The UK’s Financial Conduct Authority (FCA) has published a special edition of the Primary Market Bulletin to consult on a proposed update to its existing technical note on periodic financial information and inside information (UKLA/TN/506.1). It concerns the delay in the disclosure of inside information under Article 17(4) of the Market Abuse Regulation (MAR).

The FCA’s proposals follow the publication of the European Securities and Markets Authority (ESMA) guidelines on delay in the disclosure of inside information.

What does Article 17 of MAR require?

MAR requires an issuer to inform the public as soon as possible of inside information that directly concerns that issuer (Article 17(1) MAR). An issuer can delay public disclosure of inside information if all of the following conditions are met:

  • Immediate disclosure is likely to prejudice the legitimate interests of the issuer.
  • Delay of disclosure is not likely to mislead the public.
  • The issuer is able to ensure the confidentiality of that information (Article 17(4) MAR).

Article 17(5) contains additional circumstances in which a credit institution or financial institution may delay public disclosure of inside information.

What are the ESMA guidelines?

ESMA guidelines provide a non-exhaustive and indicative list of legitimate interests of the issuer that are likely to be prejudiced by immediate disclosure of inside information and situations in which delay of disclosure is likely to mislead the public.

The guidelines are issued by ESMA under Article 17(11) of MAR.

Legitimate interest to delay: what are the FCA’s proposals?

The proposed amendments are extensive and centre on the issue of identifying and handling inside information during the preparation of periodic financial reports. The draft technical note (UKLA/TN/506.2) sets out another example of a legitimate interest of an issuer which may exist when that issuer is in the process of preparing a periodic financial report. The FCA notes that the requirement to disclose inside information applies even when issuers are in the process of preparing their periodic financial reports.

The draft technical note proposes that, when preparing periodic financial reports, issuers should assess on an ongoing and case-by-case basis whether the information they hold fulfils the criteria defining inside information. The note includes the following guidelines:

  • Issuers should begin from the assumption that information relating to financial results could constitute inside information.
  • Issuers should exercise judgment and conduct the ongoing assessment in good faith.
  • Issuers should record and be able to submit evidence of the assessment process to the FCA upon request.
  • Issuers should not take a blanket approach to the assessment of the status of information they hold i.e. they should not consider that information to be included in periodic financial reports will always or never constitute inside information.

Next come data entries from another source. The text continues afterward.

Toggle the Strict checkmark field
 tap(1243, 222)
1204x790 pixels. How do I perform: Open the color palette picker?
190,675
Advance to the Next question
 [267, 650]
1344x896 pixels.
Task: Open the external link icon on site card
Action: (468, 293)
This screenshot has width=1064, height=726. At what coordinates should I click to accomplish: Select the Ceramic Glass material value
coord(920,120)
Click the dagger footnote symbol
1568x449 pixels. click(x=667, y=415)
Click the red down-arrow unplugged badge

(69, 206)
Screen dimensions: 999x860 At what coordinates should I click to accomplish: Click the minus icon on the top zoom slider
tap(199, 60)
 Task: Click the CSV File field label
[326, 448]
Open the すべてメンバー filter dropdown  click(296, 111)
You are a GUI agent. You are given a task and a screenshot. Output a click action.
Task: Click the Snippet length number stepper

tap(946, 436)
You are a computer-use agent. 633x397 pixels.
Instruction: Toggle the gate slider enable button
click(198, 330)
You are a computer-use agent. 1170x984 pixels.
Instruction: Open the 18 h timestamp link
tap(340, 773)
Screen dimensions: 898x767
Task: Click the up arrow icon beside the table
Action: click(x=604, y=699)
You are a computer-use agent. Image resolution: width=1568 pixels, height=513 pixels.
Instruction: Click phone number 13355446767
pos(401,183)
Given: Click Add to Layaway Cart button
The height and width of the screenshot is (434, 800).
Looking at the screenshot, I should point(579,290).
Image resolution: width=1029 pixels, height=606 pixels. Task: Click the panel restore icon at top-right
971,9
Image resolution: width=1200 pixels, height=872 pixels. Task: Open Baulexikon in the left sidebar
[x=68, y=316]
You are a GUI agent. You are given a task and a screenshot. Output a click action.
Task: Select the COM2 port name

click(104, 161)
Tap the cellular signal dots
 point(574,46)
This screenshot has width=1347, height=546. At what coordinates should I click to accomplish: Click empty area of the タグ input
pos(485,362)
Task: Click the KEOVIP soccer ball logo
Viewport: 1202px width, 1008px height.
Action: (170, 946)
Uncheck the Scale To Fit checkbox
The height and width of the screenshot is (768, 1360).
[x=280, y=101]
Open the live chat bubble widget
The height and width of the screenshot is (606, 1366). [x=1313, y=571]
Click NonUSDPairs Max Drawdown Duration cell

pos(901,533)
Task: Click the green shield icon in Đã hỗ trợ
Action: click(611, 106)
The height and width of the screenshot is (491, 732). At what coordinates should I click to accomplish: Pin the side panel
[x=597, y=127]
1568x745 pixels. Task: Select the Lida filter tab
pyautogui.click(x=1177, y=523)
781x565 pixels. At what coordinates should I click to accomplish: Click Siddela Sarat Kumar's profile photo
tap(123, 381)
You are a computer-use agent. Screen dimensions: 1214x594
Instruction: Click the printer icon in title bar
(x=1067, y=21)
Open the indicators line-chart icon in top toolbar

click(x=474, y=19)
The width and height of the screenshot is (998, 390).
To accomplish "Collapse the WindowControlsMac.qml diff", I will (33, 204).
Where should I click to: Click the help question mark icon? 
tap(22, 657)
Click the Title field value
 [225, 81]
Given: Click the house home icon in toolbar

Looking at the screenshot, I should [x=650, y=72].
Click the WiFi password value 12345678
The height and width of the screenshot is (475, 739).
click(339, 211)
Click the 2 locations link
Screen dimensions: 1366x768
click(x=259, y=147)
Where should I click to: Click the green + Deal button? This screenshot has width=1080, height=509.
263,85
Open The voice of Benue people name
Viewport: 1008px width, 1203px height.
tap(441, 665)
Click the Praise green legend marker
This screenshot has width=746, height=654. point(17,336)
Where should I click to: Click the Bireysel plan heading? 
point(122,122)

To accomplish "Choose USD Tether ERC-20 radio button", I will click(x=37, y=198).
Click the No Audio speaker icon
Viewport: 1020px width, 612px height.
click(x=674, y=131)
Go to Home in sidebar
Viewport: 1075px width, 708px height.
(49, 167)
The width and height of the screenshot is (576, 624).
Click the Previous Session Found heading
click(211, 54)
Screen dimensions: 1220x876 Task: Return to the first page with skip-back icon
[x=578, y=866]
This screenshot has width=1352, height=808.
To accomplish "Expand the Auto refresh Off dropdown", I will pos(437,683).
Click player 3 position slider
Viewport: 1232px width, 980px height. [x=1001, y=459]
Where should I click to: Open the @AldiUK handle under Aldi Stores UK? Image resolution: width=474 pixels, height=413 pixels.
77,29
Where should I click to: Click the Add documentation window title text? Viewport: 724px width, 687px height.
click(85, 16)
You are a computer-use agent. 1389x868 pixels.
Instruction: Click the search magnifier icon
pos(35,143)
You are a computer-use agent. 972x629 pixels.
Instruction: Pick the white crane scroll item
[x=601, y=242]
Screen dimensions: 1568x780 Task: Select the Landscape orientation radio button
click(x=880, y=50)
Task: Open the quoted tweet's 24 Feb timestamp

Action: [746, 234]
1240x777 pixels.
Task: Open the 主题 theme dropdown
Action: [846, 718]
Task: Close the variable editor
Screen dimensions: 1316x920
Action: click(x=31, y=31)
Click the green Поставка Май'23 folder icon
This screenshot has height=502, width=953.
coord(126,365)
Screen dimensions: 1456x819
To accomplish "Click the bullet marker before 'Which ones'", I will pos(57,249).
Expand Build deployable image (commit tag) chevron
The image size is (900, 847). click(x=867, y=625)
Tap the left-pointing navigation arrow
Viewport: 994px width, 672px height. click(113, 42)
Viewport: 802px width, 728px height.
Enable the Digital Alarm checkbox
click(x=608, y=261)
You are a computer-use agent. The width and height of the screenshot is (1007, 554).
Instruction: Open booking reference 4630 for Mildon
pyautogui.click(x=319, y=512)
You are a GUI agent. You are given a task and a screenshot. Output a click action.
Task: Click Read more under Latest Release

As an example of where immediate disclosure of inside information is likely to prejudice the legitimate interests of an issuer, the FCA considers this may include circumstances where ‘the issuer is in the process of preparing a periodic financial report and immediate public disclosure of the information to be included in the report would impact on the orderly production and release of the report and could result in the incorrect assessment of the information by the public. ‘

However, the FCA highlights that issuers should not assume this legitimate interest will always be present. In many cases the FCA believes that an issuer will be able to draft an announcement that enables the correct assessment of the inside information by the public. The FCA accepts though, that in some cases this will not be practicable other than through publication of the full financial report.

Issuers should assess, on an ongoing and case-by-case basis (i) the existence of a legitimate interest and (ii) whether delaying disclosure is likely to mislead the public.

The draft technical note reminds issuers subject to MAR that when an issuer has delayed the disclosure of inside information under Article 17(4) of MAR, the issuer is required immediately after disclosing the information to the public to inform the competent authority that disclosure of the information was delayed. The issuer must also provide to the competent authority upon request, a written explanation of how the conditions permitting such delay were met.

When does the consultation close?

The consultation closes on 23 July 2018.